* **Exercise set**
A: In the passage on grass seeds, what one thing makes grass seeds so dangerous?
B: Translate this sentence from the passage on grass seeds into Spanish: "Those barbs are designed to catch on animal fur and clothing."
C: Write out the stretch of the passage on grass seeds from "You see them" through "pretty dramatic consequences.".

(Document passage Opens)

The words ‘grass seed’ might not strike fear into most pet parents. But for the few that have experienced one ‘wandering’ inside their dog or cat, you know it’s pretty frightening.
So I thought I’d take you into the weird world of grass seeds.
You see them on just about every walk every day of the year. But through a bizarre series of events, that grass seed on that long stalk of grass can sometimes end up actually inside the body of your furry family member with pretty dramatic consequences.
And it’s not as rare as you might think.
In fact, in peak grass seed season, I might see one per week in the vet clinic…
What makes grass seeds so dangerous?
It’s just one thing. Their shape.
They’re engineered to be annoying! Genuinely. In fact, a grass seed’s dream is to be carried far away to start a new plant. And they do that by being ‘sticky’. Those barbs are designed to catch on animal fur and clothing.
But certain grass seeds have something else.

(Document passage Closes)
(Information given Opens)

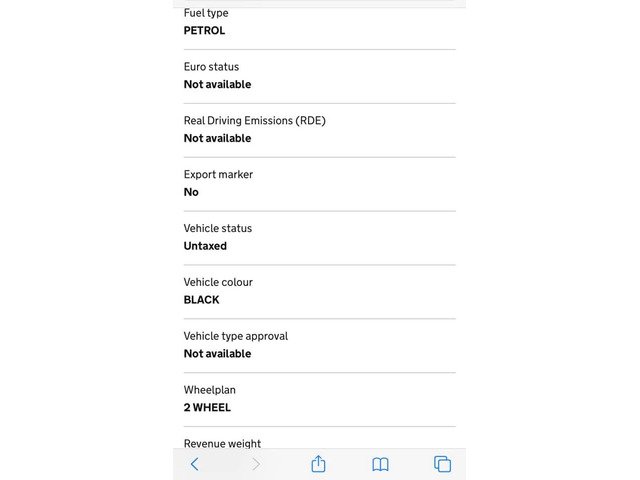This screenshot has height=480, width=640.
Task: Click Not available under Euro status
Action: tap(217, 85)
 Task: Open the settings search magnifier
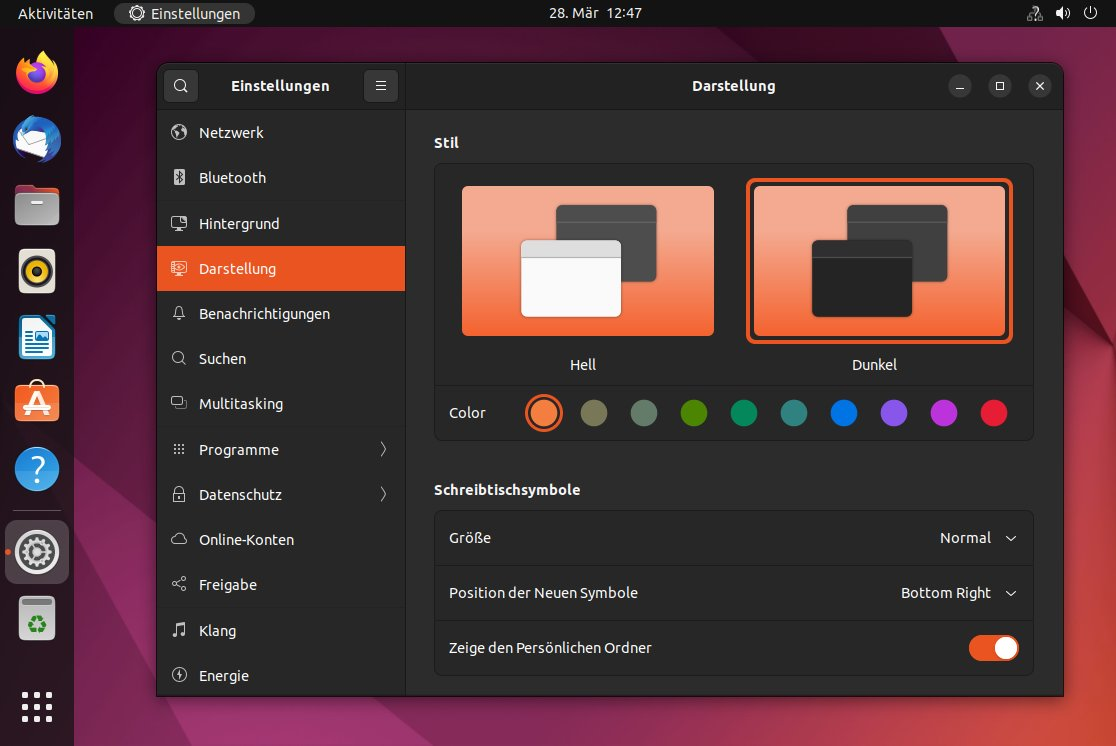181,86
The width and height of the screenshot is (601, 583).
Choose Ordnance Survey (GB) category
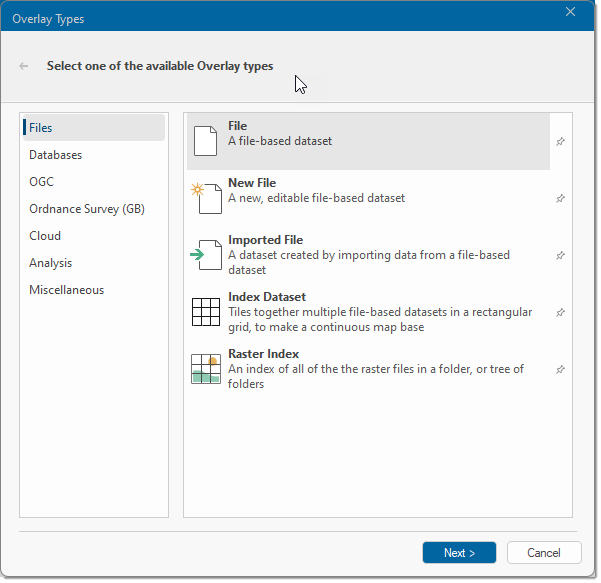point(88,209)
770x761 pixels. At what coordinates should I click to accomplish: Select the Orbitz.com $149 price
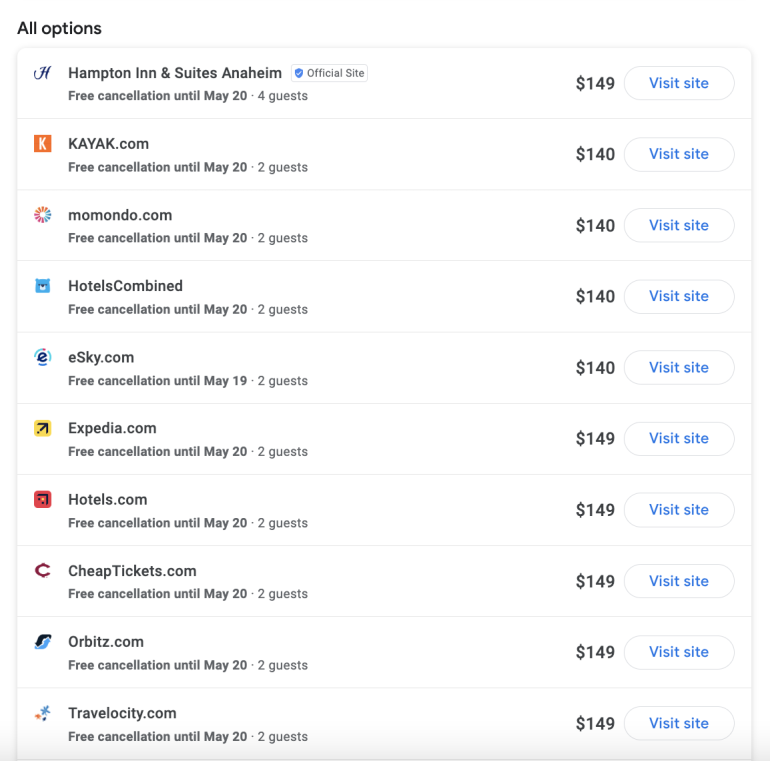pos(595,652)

(Information given Closes)
(Information given Opens)

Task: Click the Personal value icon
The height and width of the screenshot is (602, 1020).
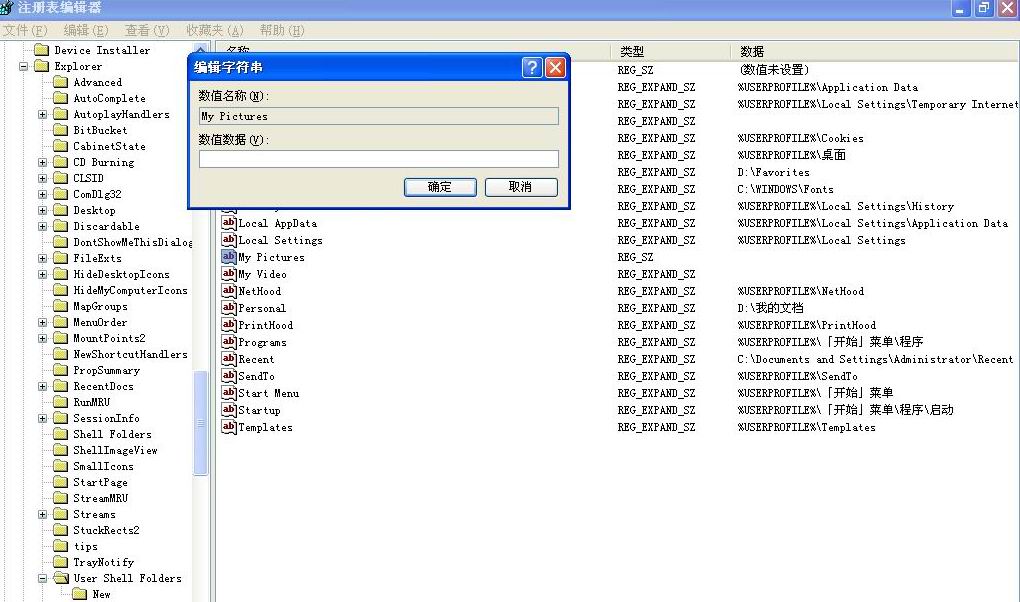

(Information given Closes)

* **Problem solutions**
A: Their shape.

B: Esas púas están diseñadas para engancharse en el pelaje de los animales y en la ropa.

C:
You see them on just about every walk every day of the year. But through a bizarre series of events, that grass seed on that long stalk of grass can sometimes end up actually inside the body of your furry family member with pretty dramatic consequences.